There is such a delight in discovering (admittedly well after everyone else) a fabulous new detective hero, and after reading “Bangkok Eight” I am a fan, a firm, verging-on-embarrassingly-enthusiastic fan of Sonchai Jitpleecheep.
Sonchai Jitpleecheep is an unusual Bangkok cop.
For one thing he is only half Thai.
For another thing, he is not on the take, which is why he knows he will pretty much always languish at the bottom of the police food chain.
And since he can see people’s past lives, he has a unique take on the people he meets as he works the streets of Bangkok. Hmm…using the word “works” makes him sound rather like the hookers who people his world – hardly surprising, given that his delightful mother, Nong, is a former whore. His father, one of her clients we learn, he has never met, but he is part of Sonchai’s thoughts. Not obsessively so, but he does wonder about his father. And his fabulously practical mother refuses to tell him what he wants to know.

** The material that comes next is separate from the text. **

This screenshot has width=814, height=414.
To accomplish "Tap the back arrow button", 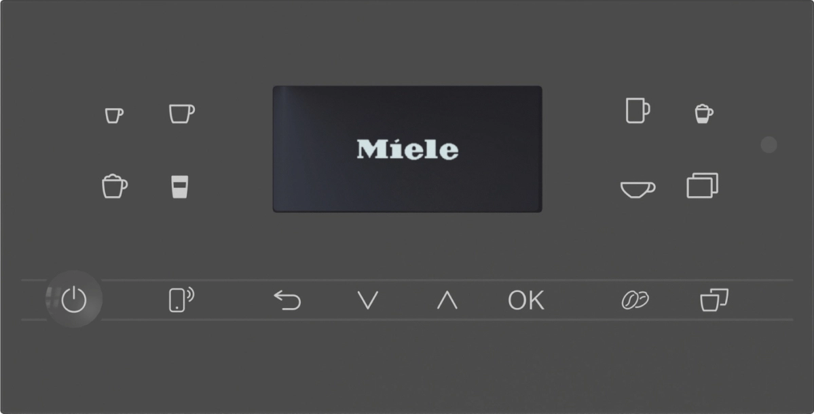I will coord(288,301).
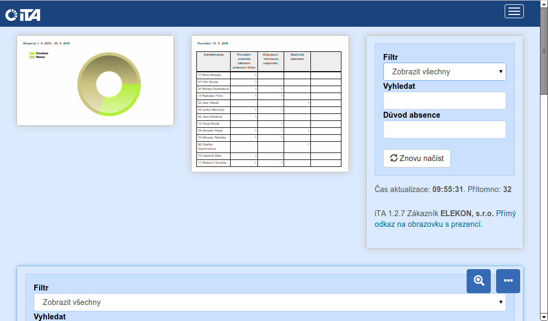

His half and half status (and his excellent lingustic skills, rare in the Bangkok Police force) give this delightful man a totally different perspective on life, on Thailand, on Bangkok, on Buddhism, on morality, on prostitution, on corruption. On any and all of the many strands, in fact, that make this clever beautifully written narrative such a good, entertaining read.
The story opens with a shocking brutal murder, and the death of Sonchai’s closest friend and partner, so within a few seconds we are plunged headlong into a world of death and horror and retribution, and the pace doesn’t let up from that point onwards.
The drawback of reviewing a crime novel is that you don’t want to spoil the plot. So I won’t.
But this much I will say : be prepared for action, humour, drugs, food, sex, and a voyage of discovery into the world of Bangkok prostitution which makes these young women some of the most likeable people you will meet.
Mr. Burdett wears his obvious scholarship and deep knowledge of Thailand lightly, while letting his equally obvious love and affection for the country and her people shine through. As you read, you learn about Thai culture and manners and thought processes, but all done in such a way that it is a natural part of the narrative.
A great read. And I can’t wait to start on the next book in the series…
Published 2003 (so, yes, agreed, it took me a while to discover Sonchai).